Simple - people don't want to live in those states as much as California. For
example, we have palm trees in California. They have them in Florida too -
it's not the same!

Similarly, Texas also has nice weather but it's way more variable than
California which has a fairly temperate climate. In TX crazy temperature
swings are the norm. Also, I've known a number of Texans throughout my time in
the Bay Area, pretty much all of them from Austin. The culture of Austin is
the most like California and San Francisco - artsy, liberal, etc. Places like
Dallas, Fort Worth and San Antonio are decidedly _not_ like San Francisco.

To your point about Prop 13, I agree that it's an issue, and it's definitely a
major part of why we keep having this budget crisis over and over and over
again, every friggin' year. Sadly, I don't think Prop 13 will be abolished or
really revised until the state is completely broke - much worse than it is
now. But eventually it will change.

------
antidoh
But the real estate restrictions will never change, not in the foreseeable
future.

If you imagine a world where that fact will never change in any usefully short
future, then you have to work around it.

 _Why_ does the _software_ industry need to all be located together? Yes I
know, software includes startups, and it's easier to pivot and meet investors
and all that when you're together. And yes, it's often more effective to be
working face to face with your team mates.

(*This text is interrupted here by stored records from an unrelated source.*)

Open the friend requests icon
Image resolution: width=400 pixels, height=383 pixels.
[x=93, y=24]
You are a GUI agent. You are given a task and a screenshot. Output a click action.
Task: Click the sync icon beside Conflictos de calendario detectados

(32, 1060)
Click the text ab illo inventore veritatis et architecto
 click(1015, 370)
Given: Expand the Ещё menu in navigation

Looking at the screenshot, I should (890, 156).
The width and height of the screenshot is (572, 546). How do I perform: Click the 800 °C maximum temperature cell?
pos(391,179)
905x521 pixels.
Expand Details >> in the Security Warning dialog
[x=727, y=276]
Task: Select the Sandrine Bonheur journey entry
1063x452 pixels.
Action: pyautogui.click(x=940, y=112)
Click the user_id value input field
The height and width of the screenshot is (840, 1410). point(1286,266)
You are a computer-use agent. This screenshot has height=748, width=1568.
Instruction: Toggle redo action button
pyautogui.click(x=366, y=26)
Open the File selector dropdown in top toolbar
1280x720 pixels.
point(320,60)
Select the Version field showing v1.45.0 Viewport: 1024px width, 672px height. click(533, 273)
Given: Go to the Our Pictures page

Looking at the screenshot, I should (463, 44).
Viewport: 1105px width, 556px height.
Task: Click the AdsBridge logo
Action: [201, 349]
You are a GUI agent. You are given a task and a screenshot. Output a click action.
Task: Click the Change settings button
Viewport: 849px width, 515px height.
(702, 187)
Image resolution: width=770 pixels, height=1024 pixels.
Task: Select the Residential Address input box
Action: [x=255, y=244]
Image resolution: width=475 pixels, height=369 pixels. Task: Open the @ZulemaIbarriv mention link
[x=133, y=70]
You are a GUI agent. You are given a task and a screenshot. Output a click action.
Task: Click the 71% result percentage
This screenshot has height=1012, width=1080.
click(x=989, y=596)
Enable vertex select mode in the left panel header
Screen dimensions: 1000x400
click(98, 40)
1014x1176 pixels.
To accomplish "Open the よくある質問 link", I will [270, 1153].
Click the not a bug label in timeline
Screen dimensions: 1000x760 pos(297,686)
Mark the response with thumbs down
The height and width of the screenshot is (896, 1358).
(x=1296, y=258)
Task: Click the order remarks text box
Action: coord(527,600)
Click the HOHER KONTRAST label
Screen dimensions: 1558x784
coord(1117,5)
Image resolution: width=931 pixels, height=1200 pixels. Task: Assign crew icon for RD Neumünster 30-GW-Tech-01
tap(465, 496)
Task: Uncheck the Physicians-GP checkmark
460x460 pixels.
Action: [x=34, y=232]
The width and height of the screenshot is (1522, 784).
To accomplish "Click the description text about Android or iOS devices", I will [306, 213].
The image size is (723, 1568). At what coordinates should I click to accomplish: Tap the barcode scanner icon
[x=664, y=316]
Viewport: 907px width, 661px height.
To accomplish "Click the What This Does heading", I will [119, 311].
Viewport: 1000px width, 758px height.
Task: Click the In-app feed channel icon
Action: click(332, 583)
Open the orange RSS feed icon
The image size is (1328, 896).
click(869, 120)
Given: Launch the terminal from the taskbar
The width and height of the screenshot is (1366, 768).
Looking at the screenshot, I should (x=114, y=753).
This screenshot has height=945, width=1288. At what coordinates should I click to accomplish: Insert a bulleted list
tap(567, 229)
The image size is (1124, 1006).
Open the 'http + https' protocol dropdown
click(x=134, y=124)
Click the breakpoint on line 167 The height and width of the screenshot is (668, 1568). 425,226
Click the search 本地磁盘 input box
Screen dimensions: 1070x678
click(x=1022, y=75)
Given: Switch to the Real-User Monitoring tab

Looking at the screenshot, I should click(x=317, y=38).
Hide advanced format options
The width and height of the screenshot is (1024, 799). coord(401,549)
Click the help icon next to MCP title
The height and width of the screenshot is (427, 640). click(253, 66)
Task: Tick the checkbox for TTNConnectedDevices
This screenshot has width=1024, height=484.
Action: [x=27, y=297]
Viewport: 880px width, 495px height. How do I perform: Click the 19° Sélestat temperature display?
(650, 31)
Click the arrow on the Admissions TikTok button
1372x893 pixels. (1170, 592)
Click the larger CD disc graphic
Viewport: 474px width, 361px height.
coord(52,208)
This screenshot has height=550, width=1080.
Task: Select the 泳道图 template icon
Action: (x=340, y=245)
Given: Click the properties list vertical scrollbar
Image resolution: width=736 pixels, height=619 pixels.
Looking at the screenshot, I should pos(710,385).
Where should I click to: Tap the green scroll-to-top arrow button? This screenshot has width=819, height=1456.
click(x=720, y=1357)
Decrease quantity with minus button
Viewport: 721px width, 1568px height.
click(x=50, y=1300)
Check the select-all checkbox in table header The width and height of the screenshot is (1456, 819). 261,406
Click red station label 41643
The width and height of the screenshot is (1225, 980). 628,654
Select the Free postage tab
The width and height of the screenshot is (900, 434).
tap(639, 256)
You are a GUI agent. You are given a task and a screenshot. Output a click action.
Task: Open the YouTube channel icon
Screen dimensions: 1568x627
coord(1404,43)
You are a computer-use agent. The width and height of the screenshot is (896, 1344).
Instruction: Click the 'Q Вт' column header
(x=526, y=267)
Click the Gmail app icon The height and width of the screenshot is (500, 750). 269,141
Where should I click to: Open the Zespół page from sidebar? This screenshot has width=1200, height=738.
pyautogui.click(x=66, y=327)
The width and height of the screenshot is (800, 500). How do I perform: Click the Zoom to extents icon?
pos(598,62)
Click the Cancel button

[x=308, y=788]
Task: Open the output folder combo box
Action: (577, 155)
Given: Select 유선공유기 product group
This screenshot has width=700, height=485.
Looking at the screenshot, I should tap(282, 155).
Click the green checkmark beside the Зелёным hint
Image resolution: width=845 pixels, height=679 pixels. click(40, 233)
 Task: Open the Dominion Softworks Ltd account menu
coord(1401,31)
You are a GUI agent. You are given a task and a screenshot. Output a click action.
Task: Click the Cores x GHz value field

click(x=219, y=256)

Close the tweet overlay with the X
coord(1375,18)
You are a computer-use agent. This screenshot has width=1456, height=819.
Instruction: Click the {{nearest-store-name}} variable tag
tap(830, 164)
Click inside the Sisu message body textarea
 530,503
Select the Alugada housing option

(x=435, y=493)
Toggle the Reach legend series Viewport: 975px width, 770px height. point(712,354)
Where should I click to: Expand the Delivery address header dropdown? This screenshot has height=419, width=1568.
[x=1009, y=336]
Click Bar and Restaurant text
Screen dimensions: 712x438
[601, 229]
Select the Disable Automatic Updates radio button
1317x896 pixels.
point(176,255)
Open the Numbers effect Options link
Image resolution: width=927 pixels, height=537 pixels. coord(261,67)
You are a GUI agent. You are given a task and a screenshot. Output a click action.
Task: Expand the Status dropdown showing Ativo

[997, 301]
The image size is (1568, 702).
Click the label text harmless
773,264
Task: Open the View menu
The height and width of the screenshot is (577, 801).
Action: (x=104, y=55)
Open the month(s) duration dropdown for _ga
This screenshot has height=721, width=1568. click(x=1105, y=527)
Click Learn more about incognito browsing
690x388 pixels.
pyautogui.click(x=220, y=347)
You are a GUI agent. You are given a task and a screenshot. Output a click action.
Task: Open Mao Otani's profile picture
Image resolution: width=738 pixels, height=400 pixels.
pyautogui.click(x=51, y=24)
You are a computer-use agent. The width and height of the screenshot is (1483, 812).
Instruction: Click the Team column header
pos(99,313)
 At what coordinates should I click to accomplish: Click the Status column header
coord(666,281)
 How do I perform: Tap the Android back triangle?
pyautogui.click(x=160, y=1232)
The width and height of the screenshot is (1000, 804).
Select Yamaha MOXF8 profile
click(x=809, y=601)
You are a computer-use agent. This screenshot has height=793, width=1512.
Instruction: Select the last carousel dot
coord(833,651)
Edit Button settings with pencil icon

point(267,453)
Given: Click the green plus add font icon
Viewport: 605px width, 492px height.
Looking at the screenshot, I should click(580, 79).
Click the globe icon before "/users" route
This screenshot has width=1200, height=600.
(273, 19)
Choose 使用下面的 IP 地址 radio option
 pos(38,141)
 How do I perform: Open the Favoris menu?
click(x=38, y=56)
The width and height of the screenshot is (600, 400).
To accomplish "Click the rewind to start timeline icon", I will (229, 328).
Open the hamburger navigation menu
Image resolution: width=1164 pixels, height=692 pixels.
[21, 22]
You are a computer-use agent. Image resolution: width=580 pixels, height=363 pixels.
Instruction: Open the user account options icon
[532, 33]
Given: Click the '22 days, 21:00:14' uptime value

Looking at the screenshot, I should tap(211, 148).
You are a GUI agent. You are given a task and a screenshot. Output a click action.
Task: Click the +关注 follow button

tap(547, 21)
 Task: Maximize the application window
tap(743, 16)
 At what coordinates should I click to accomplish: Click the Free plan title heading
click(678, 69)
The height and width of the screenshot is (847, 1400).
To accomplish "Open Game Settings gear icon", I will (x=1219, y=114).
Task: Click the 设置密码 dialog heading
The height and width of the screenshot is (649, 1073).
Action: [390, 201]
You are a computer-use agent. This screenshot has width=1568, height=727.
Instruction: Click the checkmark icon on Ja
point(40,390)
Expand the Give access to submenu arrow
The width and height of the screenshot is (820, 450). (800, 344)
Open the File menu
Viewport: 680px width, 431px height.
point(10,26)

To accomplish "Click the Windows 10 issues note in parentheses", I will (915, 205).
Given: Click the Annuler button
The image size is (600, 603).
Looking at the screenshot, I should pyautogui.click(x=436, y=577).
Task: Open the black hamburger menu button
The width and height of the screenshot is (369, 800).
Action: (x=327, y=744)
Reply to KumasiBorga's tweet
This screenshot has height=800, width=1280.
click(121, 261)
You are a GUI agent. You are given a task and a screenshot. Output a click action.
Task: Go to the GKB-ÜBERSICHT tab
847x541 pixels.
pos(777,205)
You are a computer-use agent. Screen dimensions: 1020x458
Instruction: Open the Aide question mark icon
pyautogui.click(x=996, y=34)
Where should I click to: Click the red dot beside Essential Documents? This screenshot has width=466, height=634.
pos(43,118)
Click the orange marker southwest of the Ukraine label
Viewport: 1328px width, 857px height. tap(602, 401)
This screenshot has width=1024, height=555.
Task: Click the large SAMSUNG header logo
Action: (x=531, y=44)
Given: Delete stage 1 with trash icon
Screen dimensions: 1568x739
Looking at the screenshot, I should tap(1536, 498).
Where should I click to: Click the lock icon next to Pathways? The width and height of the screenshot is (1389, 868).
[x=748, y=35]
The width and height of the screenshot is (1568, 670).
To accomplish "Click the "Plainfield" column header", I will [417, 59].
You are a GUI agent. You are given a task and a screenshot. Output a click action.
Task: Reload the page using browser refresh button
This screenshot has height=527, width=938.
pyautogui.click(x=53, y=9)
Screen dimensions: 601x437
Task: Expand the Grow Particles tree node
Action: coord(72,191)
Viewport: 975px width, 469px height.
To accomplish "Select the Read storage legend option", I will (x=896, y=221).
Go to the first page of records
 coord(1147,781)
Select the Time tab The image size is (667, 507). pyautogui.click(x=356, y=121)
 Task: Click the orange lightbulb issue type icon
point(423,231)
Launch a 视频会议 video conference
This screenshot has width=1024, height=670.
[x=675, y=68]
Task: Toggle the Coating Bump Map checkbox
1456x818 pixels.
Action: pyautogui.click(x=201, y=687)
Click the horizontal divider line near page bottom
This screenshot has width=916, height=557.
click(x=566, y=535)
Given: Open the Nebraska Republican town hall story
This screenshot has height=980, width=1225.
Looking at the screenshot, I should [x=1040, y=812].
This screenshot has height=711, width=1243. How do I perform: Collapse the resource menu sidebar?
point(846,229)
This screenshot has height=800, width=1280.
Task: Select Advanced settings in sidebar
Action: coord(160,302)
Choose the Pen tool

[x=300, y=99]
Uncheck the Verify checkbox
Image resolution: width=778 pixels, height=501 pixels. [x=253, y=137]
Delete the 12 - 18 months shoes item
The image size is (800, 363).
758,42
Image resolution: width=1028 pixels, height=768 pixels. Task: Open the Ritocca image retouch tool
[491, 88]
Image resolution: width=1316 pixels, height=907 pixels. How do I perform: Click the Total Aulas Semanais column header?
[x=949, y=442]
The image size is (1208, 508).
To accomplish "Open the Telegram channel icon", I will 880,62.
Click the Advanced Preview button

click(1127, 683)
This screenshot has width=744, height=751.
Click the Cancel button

Which means that development practices and industry organization are wrong for
the economics of the industry, at least that part of the industry located in
highly concentrated and unexpandable locations.

However we're building apps, systems and businesses right now, we're doing it
wrong, if mere real estate is what's hindering hiring.

------
DanI-S
The Bay Area is one of the most beautiful places in the world, and if they
turn it into another Los Angeles I will cry.

This country is phenomenally huge and there is no reason whatsoever to live
clustered together in vile, concrete scabs. Compact cities are more efficient,
but congested urban sprawl is most definitely not. Strict building regulations
are part of what make this place productive and desirable in the first place.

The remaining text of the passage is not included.